### [SUPPLIED RECORDS]
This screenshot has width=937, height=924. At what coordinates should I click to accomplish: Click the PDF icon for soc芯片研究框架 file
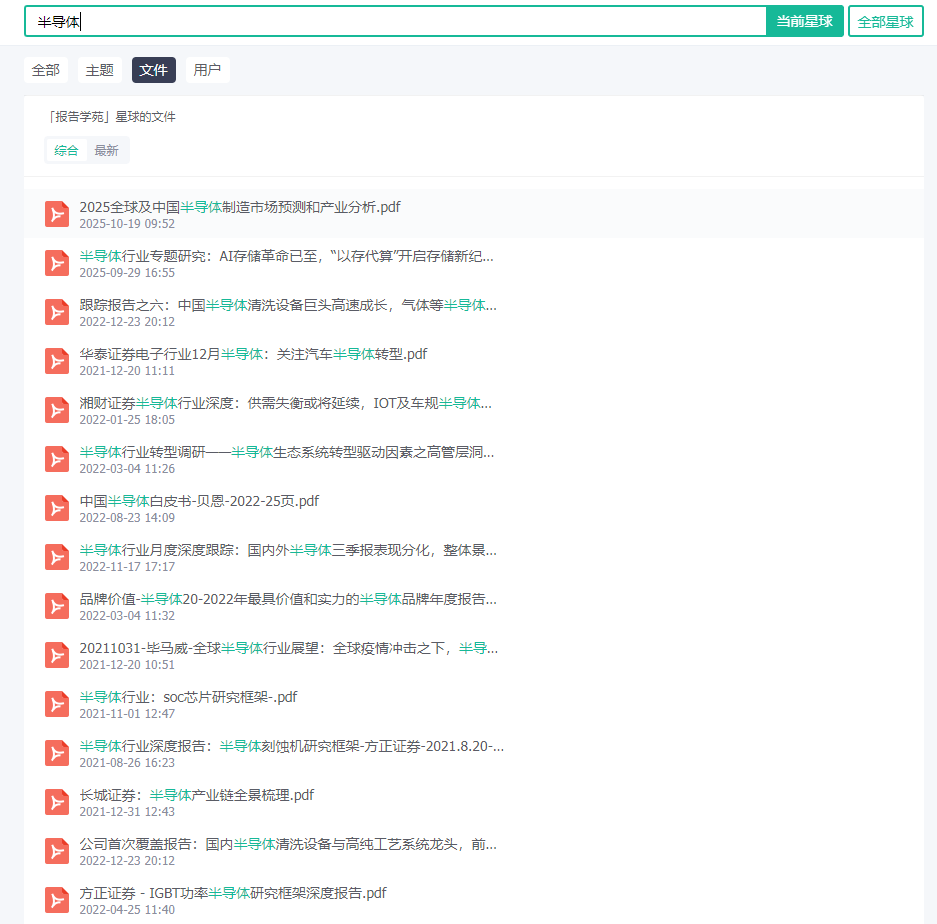(x=57, y=704)
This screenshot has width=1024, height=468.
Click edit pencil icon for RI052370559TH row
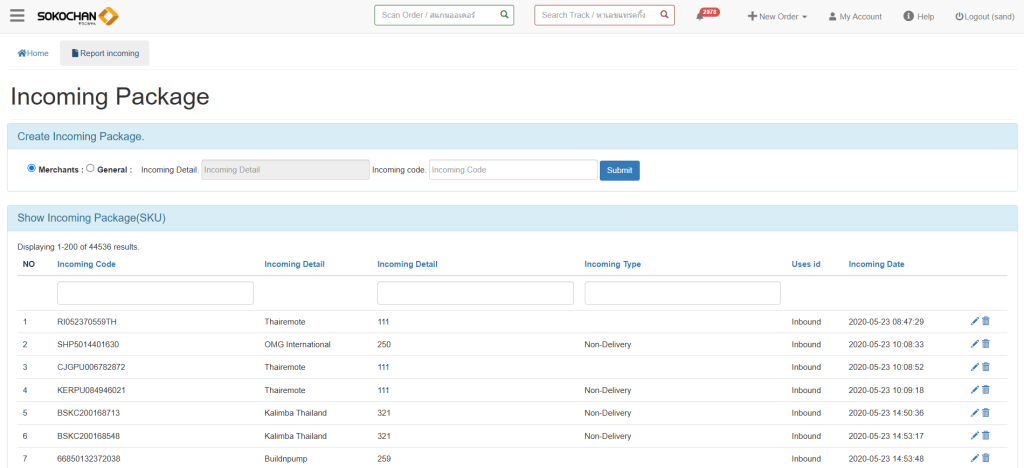point(975,321)
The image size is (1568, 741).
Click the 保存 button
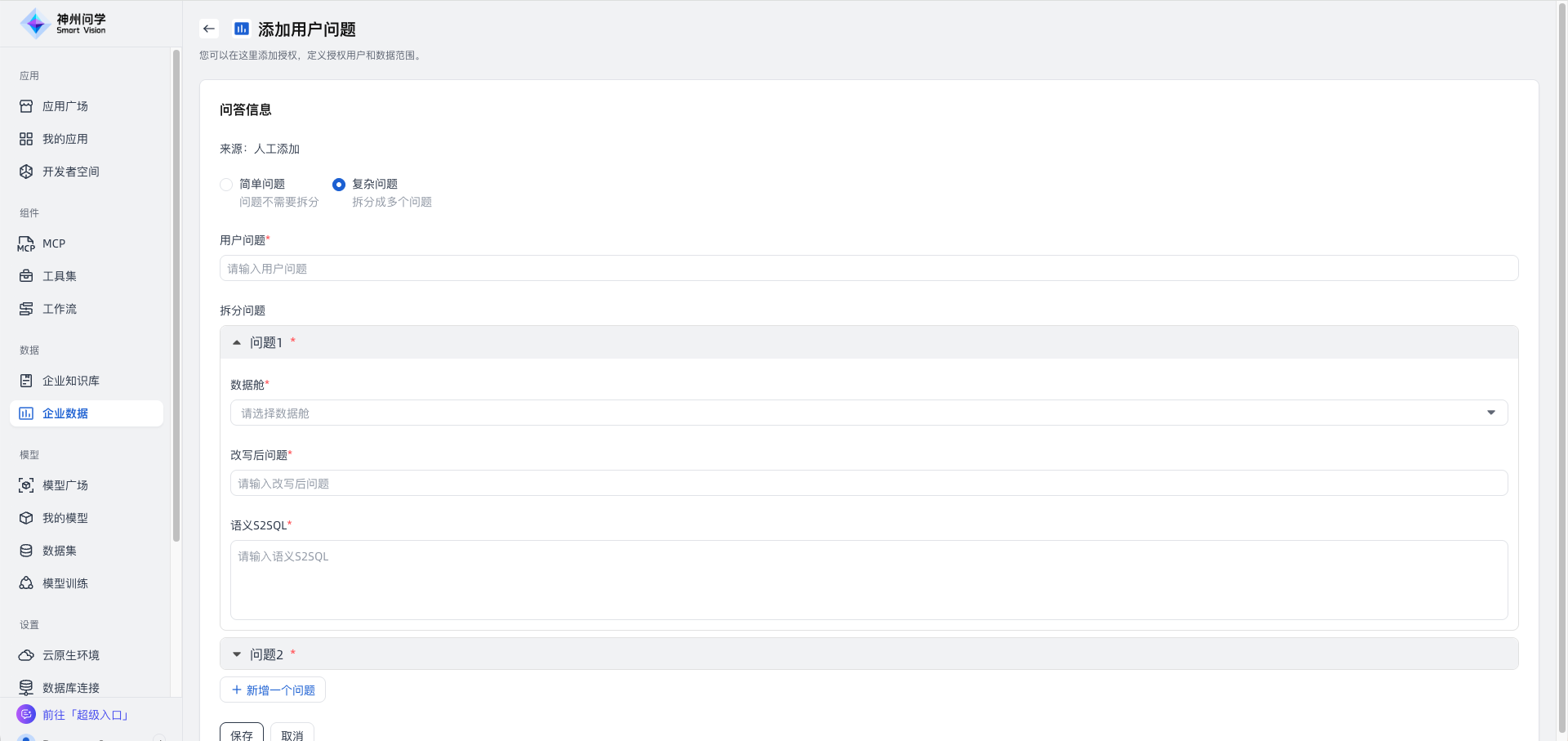pos(242,734)
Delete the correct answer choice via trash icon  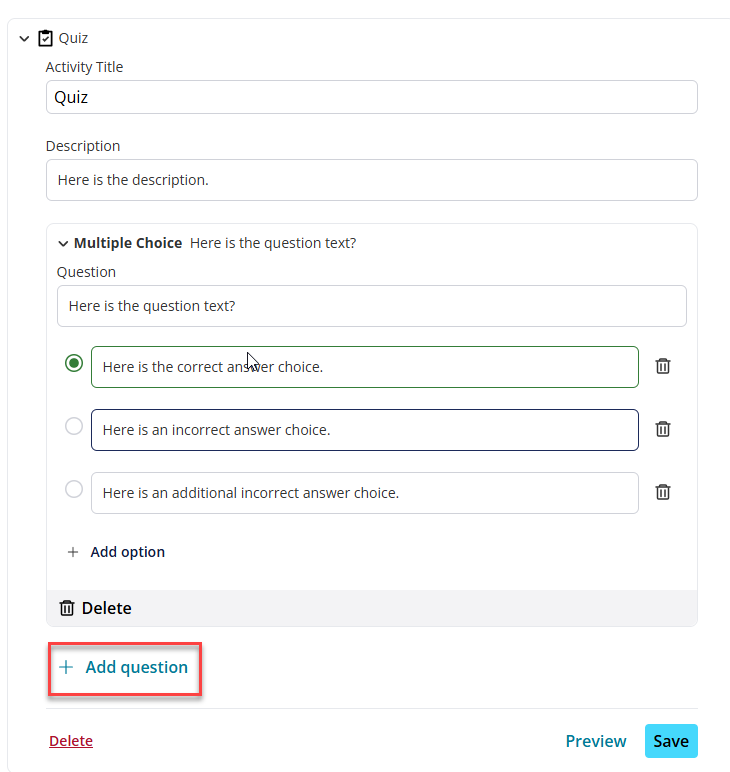(x=663, y=366)
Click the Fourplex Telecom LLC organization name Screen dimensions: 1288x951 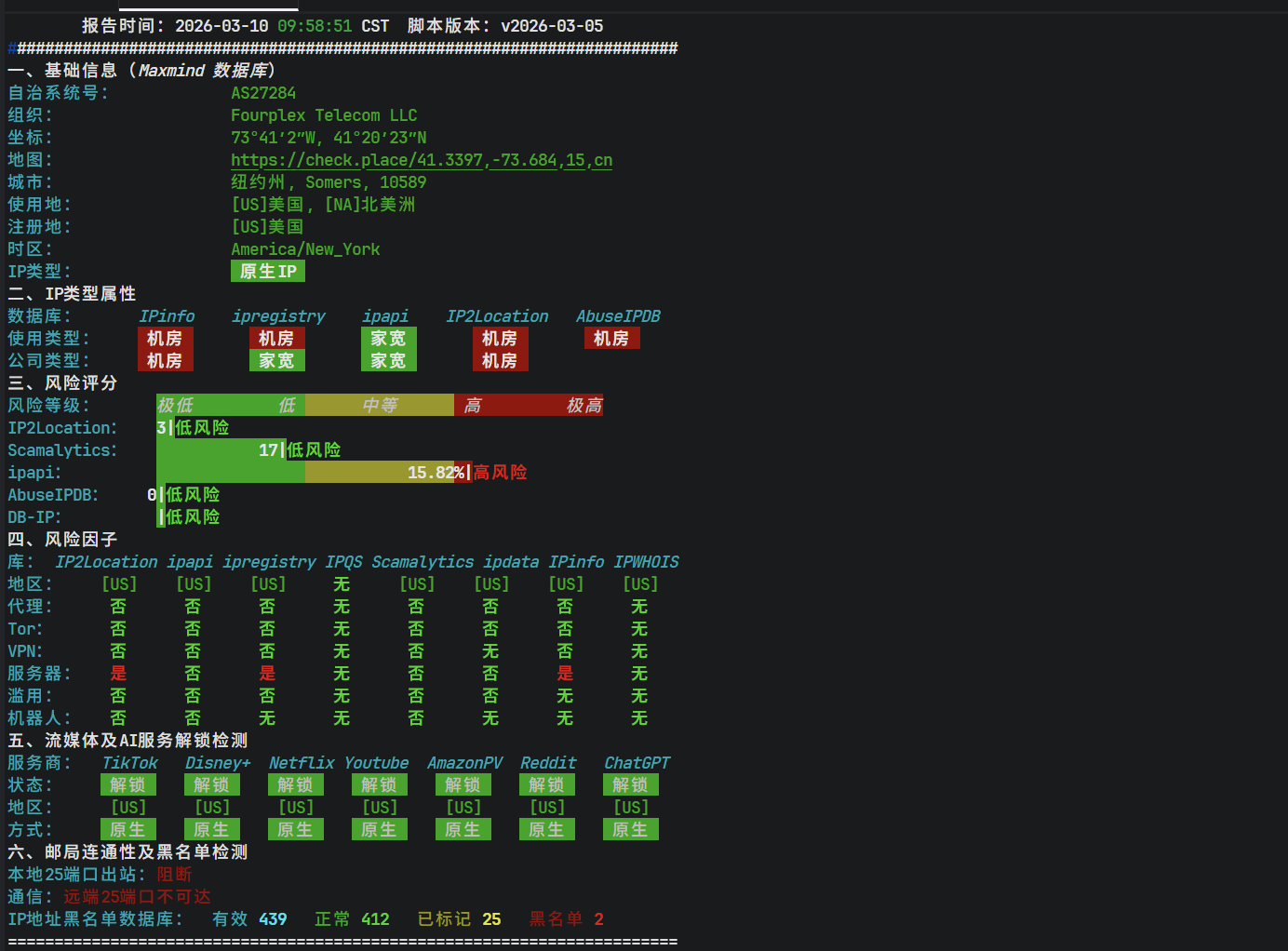324,115
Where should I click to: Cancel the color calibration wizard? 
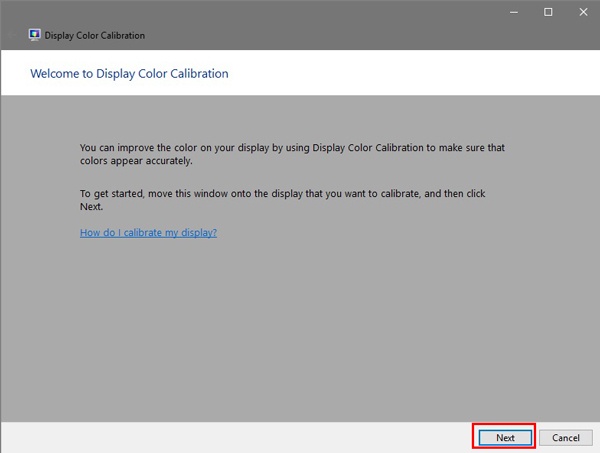pos(565,438)
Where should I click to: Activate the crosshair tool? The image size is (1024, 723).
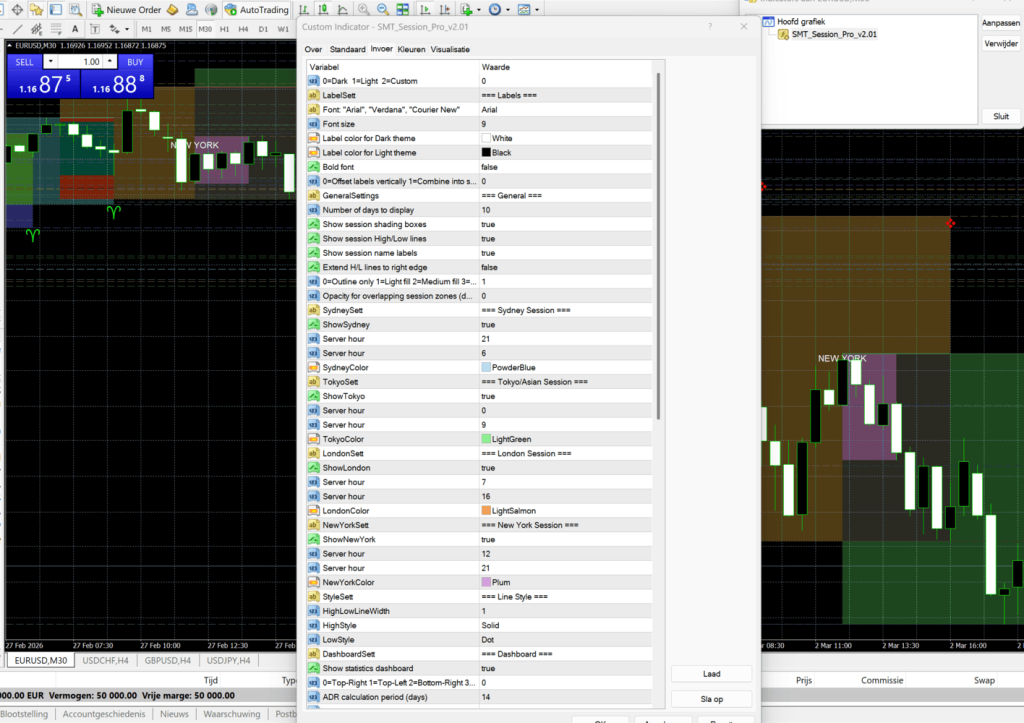click(x=17, y=10)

### [AIM OF THE EXERCISE]
All lines from the one containing "Where should I click to: Cancel" to the last line of the records above, both included, need to be repeated word for word; omit the pictures.

### [SOLUTION]
Where should I click to: Cancel the color calibration wizard? 
pos(565,438)
Where should I click to: Activate the crosshair tool? The image size is (1024, 723).
click(x=17, y=10)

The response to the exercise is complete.